From the data below, copy out every line in which the word "biển" occurs.

======== MATERIAL FOR THIS EXERCISE

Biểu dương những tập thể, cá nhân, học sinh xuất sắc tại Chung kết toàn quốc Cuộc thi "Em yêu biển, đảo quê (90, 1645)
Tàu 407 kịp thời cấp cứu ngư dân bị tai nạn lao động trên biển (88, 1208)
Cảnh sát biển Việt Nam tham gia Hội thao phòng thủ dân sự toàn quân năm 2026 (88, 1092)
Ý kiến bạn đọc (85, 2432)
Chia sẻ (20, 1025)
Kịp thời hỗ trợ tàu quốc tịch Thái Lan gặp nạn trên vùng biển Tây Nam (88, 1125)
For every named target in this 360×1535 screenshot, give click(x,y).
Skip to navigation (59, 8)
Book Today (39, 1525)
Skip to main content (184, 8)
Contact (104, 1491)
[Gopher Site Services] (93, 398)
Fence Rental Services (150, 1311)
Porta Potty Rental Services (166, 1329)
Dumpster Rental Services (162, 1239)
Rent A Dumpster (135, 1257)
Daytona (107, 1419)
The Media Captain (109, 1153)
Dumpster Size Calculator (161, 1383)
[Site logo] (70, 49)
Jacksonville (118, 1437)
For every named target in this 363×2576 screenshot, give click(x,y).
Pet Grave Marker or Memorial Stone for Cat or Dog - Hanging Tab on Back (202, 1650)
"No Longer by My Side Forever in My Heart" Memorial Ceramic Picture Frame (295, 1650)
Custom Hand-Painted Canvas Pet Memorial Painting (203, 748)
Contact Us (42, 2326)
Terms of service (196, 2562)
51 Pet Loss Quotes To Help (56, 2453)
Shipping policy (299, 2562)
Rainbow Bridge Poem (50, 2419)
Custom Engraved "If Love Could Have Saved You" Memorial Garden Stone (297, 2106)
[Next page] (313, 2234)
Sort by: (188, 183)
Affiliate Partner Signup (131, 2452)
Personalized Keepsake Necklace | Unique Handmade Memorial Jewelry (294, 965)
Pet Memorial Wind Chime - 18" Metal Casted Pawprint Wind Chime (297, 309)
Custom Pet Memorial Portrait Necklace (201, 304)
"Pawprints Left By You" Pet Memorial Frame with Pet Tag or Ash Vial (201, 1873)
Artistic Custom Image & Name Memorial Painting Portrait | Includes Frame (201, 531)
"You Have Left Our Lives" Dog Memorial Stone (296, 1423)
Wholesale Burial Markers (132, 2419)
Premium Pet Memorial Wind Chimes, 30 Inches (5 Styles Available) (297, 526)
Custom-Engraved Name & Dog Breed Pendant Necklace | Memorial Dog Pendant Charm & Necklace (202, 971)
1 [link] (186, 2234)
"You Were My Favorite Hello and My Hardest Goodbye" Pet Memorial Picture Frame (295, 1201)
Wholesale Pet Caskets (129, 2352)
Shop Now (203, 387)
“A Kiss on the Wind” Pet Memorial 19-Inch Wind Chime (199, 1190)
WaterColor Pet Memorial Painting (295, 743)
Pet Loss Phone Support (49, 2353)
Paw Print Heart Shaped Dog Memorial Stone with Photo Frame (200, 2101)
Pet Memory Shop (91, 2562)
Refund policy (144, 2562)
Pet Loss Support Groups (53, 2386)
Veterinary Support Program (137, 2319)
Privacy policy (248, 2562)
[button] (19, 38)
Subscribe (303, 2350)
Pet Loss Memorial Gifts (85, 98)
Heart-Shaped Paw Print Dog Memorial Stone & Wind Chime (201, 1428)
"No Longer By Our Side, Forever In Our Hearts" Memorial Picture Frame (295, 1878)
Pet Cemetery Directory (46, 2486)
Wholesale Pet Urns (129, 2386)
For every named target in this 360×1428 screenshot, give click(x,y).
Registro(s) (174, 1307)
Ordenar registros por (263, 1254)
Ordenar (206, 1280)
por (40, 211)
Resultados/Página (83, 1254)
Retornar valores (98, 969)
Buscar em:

================

◆ PROBLEM SOLUTION:
Biểu dương những tập thể, cá nhân, học sinh xuất sắc tại Chung kết toàn quốc Cuộc thi "Em yêu biển, đảo quê (90, 1645)
Tàu 407 kịp thời cấp cứu ngư dân bị tai nạn lao động trên biển (88, 1208)
Cảnh sát biển Việt Nam tham gia Hội thao phòng thủ dân sự toàn quân năm 2026 (88, 1092)
Kịp thời hỗ trợ tàu quốc tịch Thái Lan gặp nạn trên vùng biển Tây Nam (88, 1125)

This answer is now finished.